I SOCIAL E LA SALITA AL POTERE DEI TALEBANI

Afghanistan 2021: i talebani riprendono il potere dopo la ventennale occupazione statunitense sul territorio… e lo fanno anche grazie ai social media

Prima dell’intervento americano del 2001, i talebani al potere avevano censurato tutti i mezzi di comunicazione. La svolta si ebbe fra il 2008 e il 2009, quando cominciarono a sfruttare la diffusione di internet e dei social media, fino ad arrivare nel 2011 a pubblicare quotidianamente aggiornamenti su Facebook e Twitter. Quest’anno, durante la rapida ripresa del potere, i profili social talebani diffondevano migliaia di tweet spesso annunciando in anticipo la conquista delle città e fomentando così l’idea della loro invincibilità sul campo.

Gli account Twitter talebani arrivarono a superare, per numero di contenuti pubblicati, quelli degli account istituzionali. Il tipo di comunicazione che scelsero di portare avanti, all’indomani della riconquista del potere, era in totale contrasto con le immagini di violenza e terrore che i telegiornali di tutto il mondo stavano divulgando. Decisero di puntare, infatti, su un tipo di comunicazione improntata alla narrazione di pace e alla stabilità. La maggior parte dei contenuti veniva veicolata dal portavoce ufficiale della propaganda fondamentalista: Zabiullah Mujahid, che ha oltre 371mila follower. La diffusione dei messaggi non passava solo attraverso i retweet dei seguaci, ma anche attraverso una rete di account social che copia-incollavano i suoi messaggi, favorendone l’aumento di visibilità. Recentemente i talebani hanno cominciato a fare uso di una molteplicità di profili automatizzati (bot) in modo da rendere ancora più virale la loro propaganda. 

Una differenza rilevante da mettere in luce rispetto al passato è che, mentre prima gli islamisti dovevano affidarsi al filtro occidentale per la diffusione dei propri contenuti, inviando soprattutto video di ostaggi alle redazioni internazionali, ora invece è per loro possibile divulgare contenuti attraverso mezzi propri, senza incorrere in censure e rendendo immediato il processo. 

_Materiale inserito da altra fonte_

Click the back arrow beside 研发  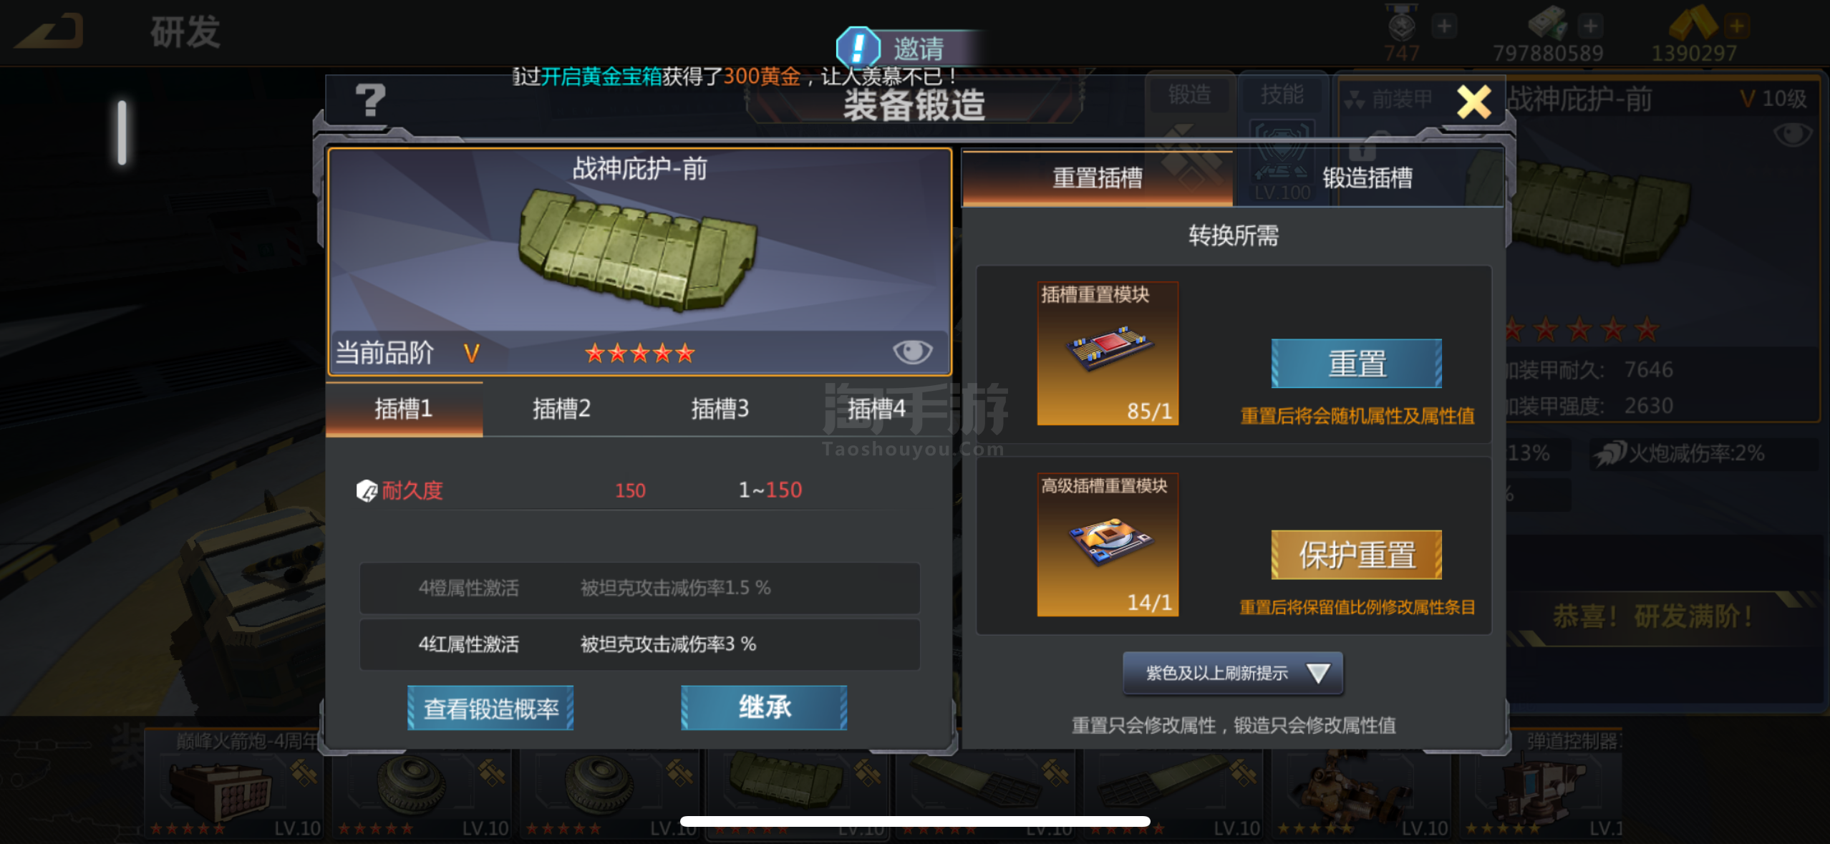tap(50, 31)
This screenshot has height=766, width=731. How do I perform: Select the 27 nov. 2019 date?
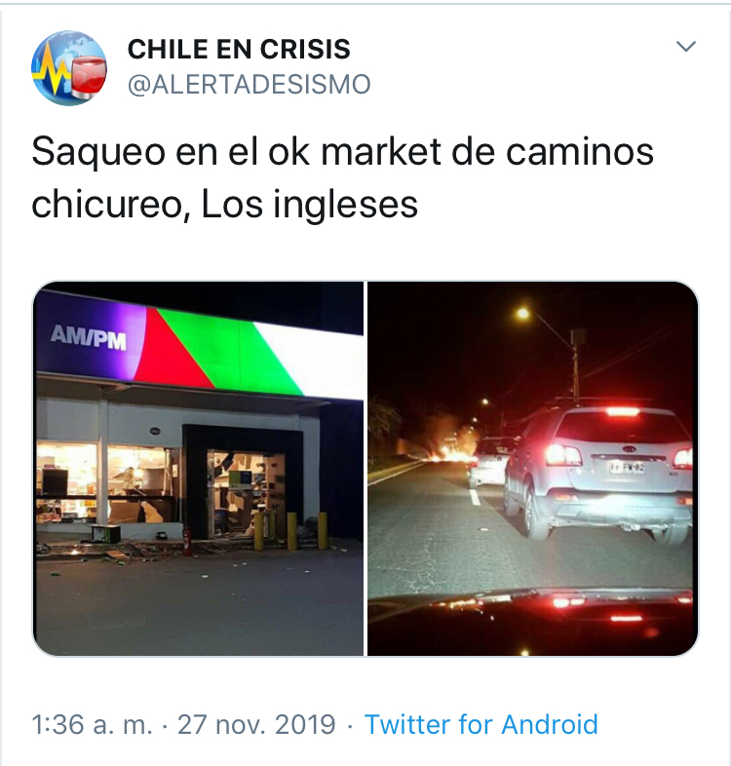(x=256, y=724)
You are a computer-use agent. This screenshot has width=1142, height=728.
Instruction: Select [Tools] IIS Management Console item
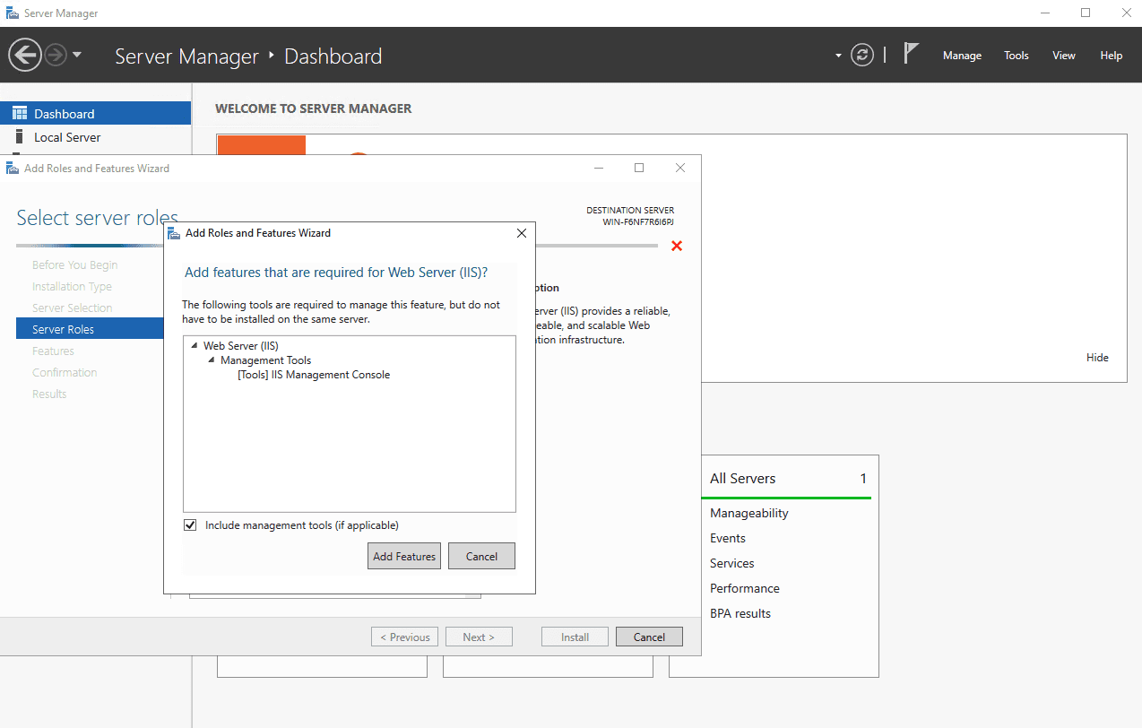coord(314,375)
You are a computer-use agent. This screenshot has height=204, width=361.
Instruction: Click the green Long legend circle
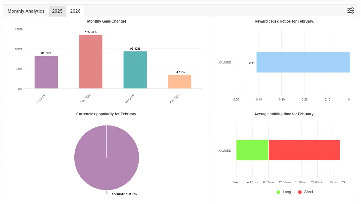tap(278, 192)
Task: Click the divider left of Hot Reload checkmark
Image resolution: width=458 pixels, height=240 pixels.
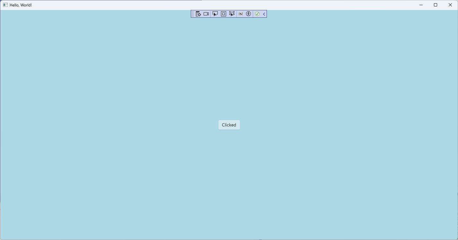Action: pyautogui.click(x=253, y=14)
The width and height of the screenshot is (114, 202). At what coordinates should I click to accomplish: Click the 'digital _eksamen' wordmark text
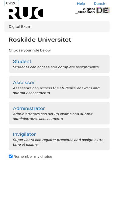85,11
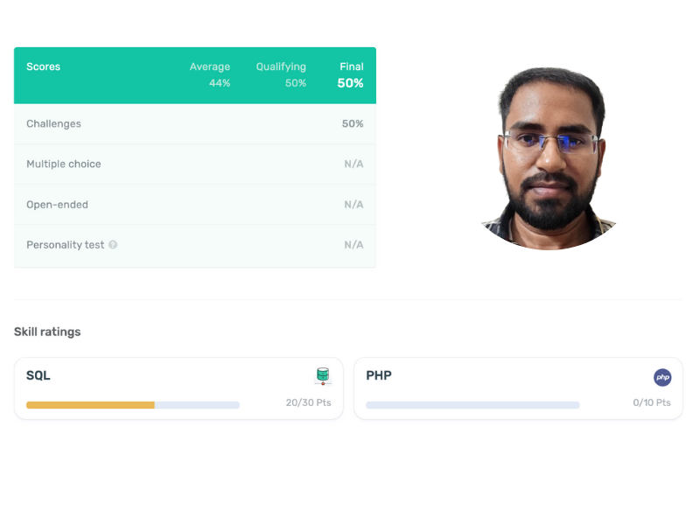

Per cercare di arginare le ritorsioni dei talebani nei confronti dei loro utenti, i gestori delle piattaforme social, misero in atto delle forme di tutela della privacy per gli afghani iscritti: Clubhouse decise di oscurare le loro informazioni personali, così da non rendere possibile il monitoraggio da parte dei talebani; Facebook bannò gruppi pro-talebani; Twitter si adoperò per accelerare l’eliminazione dei tweet cancellati e LinkedIn tolse temporaneamente la possibilità di visualizzare le connessioni degli utenti afghani. 

Non è ancora chiaro se il largo utilizzo che i talebani hanno fatto dei social media porterà con sé un libero accesso alle piattaforme online da parte dei cittadini. E’ molto più probabile che si originerà una disparità nell’utilizzo per “gli amici” del regime e per i cittadini comuni. Come è noto, infatti, i social network sono anche un potentissimo strumento di nascita ed organizzazione delle opposizioni e potrebbero avere, quindi, un impatto negativo sulla tenuta del potere talebano. 

Le dinamiche dei social media, seppur con alcune censure, hanno di fatto permesso la diffusione dei messaggi di propaganda talebana, favorita anche dall’abilità degli islamisti nel pubblicare contenuti in linea con le policy delle varie piattaforme e, quindi, impossibili da riconoscere e bannare per gli algoritmi (a differenza di quanto invece accaduto, per esempio, con Trump).

Non è questa la sede per attribuire colpe o giudicare l’applicazione dell’attività di censura delle varie piattaforme, ma di certo si può affermare che i social media hanno quanto meno incentivato la salita al potere del gruppo terroristico talebano in Afghanistan.